Introduction
We've talked about the risk factors for coronary heart disease (CHD) often in the past, citing studies that show that they are closely associated with a cardiovascular 'event', such as a heart attack (myocardial infarction, or MI), angina, stroke, or sudden cardiac death. The problem in trying to hammer home the importance of tackling risk factors has been that, until now, popular medical wisdom has stated that "half the people who have an MI don't have a single cardiovascular risk factor". That has changed, as a study in the Journal of the American Medical Association shows.
What was done
Chicago physicians analyzed three large studies in which participants were followed for 21 to 30 years. The studies were: the Chicago Heart Association Detection Project in Industry (CHA), the Multiple Risk Intervention Trial (MRFIT), and the Framingham Heart Study (FHS). They measured the occurrence of major risk factors and of fatal CHD events; non-fatal heart attacks were also measured in the FHS. The risk factors studied were defined as follows:
- Total cholesterol of at least 240 mg/dL (6.33 mmol/L)

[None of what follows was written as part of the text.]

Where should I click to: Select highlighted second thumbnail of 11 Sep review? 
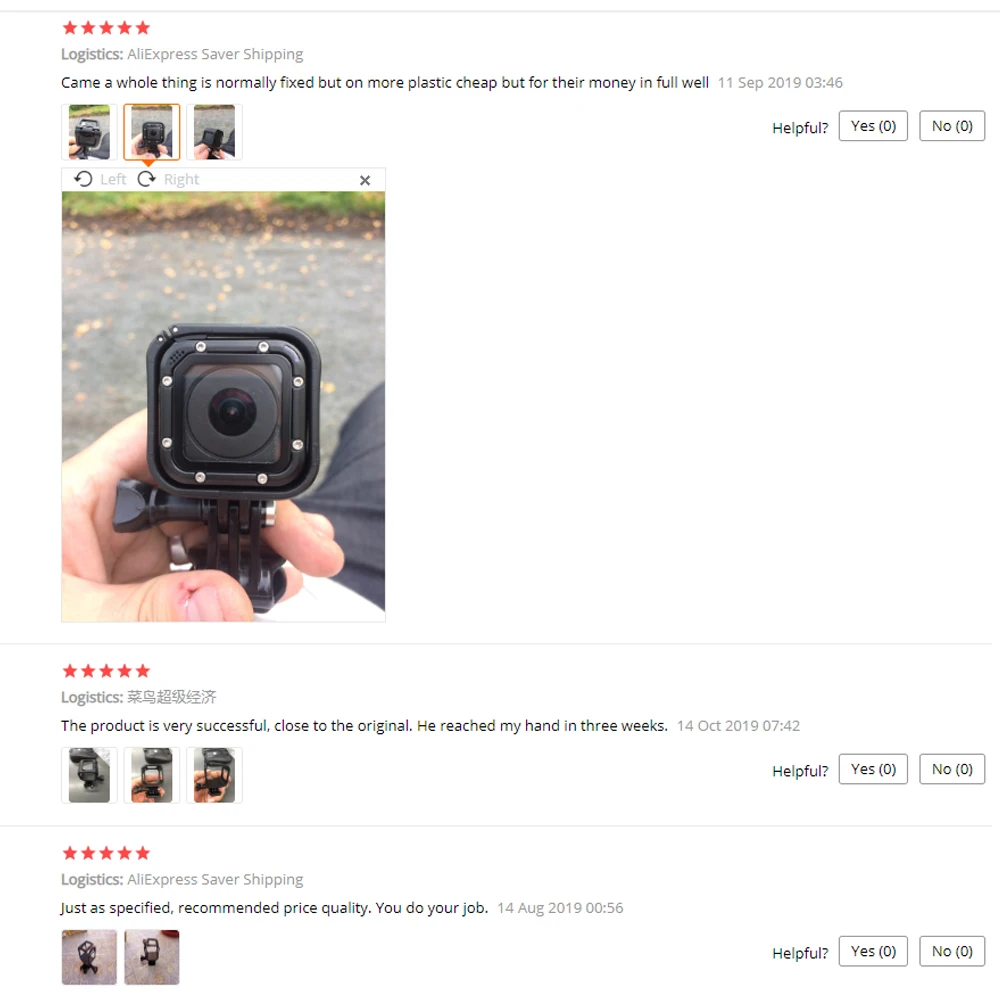[152, 132]
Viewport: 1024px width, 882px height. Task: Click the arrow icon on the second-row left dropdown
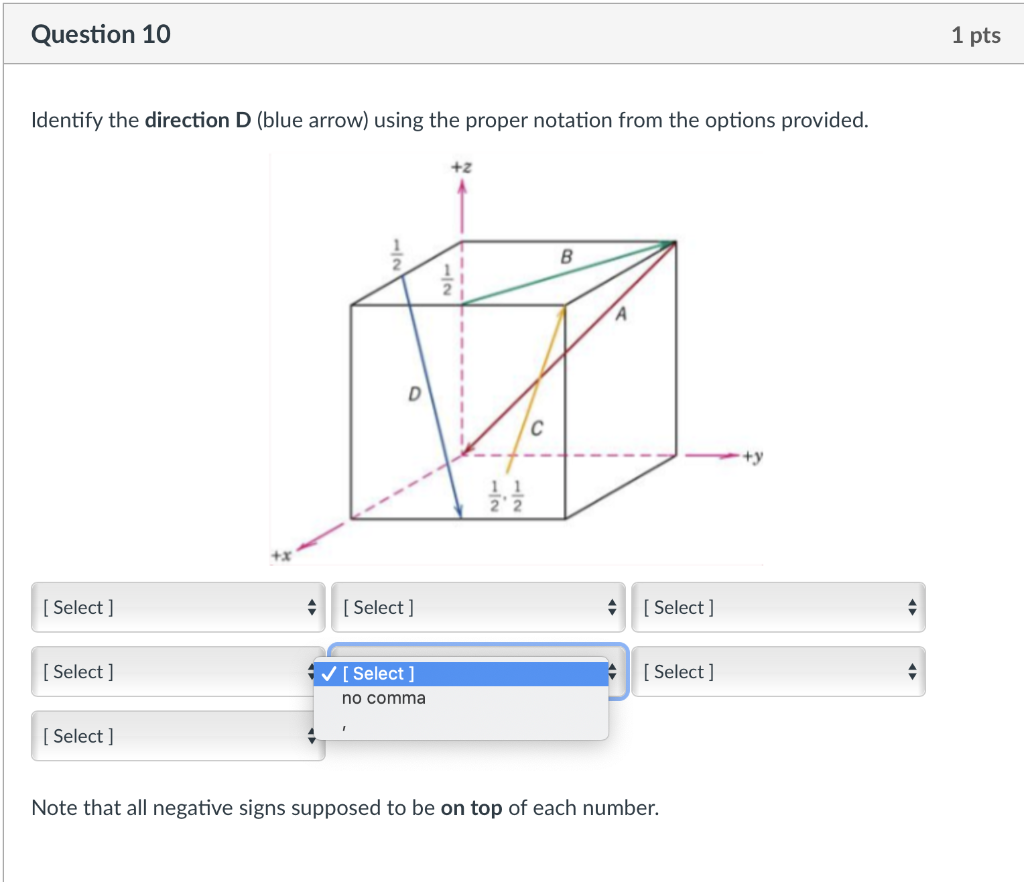coord(312,671)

- Diastolic blood pressure of at least 90 mm Hg or systolic at least 140 mm Hg
- Current medication with cholesterol- or blood pressure- lowering drugs
- Current cigarette smoking
- A clinical diagnosis of diabetes
For this analysis, CHD events were defined as death due to CHD, or a non-fatal heart attack. The men and women participants were analyzed separately, using two age groupings: 18-39, and 40-59 years.
What was found
There were 387,000 participants in the 3 studies combined. A total of 20,000 fatal CHD events occurred, and there were 305 non-fatal heart attacks in the FHS.
The percentage of men and women of different ages who died from CHD, and who had at least one CHD risk factor, are given in the table:
|
|
Men
|
Women
|
|
Study
|
18-39 years
|
40-59 years
|
18-39 years
|
40-59 years
|
|
CHA
|
95%
|
93%
|
92%
|
94%
|
|
MRFIT
|
88%
|
87%
|
(no women included)
|
|
FHS
|
90%
|
90%
|
100%
|
90%
|
For non-fatal heart attacks, measured in the FHS, percentages ranged from 69% in the younger women to 92% in the older men.
Further analyses were done using lower levels of risk (but still values above normal) - cholesterol over 200 mg/dL (5.2 mmol/L), blood pressure above 120/80 mm Hg, smoking, and presence of diabetes. Percentages of those dying from CHD who had at least one of these lesser levels of risk ranged from 96% to 100%.
What this means
This analysis shows that a very high proportion of those who experience a CHD event (death, or a non-fatal heart attack) have at least one major risk factor for CHD. Instead of half, as many as 9 out of 10 people with a heart attack have a major risk factor - raised cholesterol, raised blood pressure, smoking, or diabetes.
The results were similar in three independent studies. And in another publication in the same Journal, doctors from the Cleveland Clinic come to the same conclusions, based on analysis of records from over 120,000 patients.1 They found that 80% to 90% of patients with CHD had one or more risk factors.
Are there other relevant risk factors for CHD? A review of these in the same issue of the Journal comes to the conclusion that C-reactive protein (CRP), lipoprotein(a), fibrinogen, and homocysteine are all associated with increased risk; however, the evidence is not so clear, to date, and their use in routine screening should probably be delayed until further studies have been done.2
The conclusions to be drawn are obvious. The repeated warnings about risk factors for heart disease are to be taken seriously, and acted upon. This means lifestyle changes: stop smoking, start exercising and eat right; the idea is to get your lipid profile under control, keep your blood pressure below 120/80, and manage your diabetes, if you have it. And, take the medication(s) your doctor may prescribe to help you in your efforts.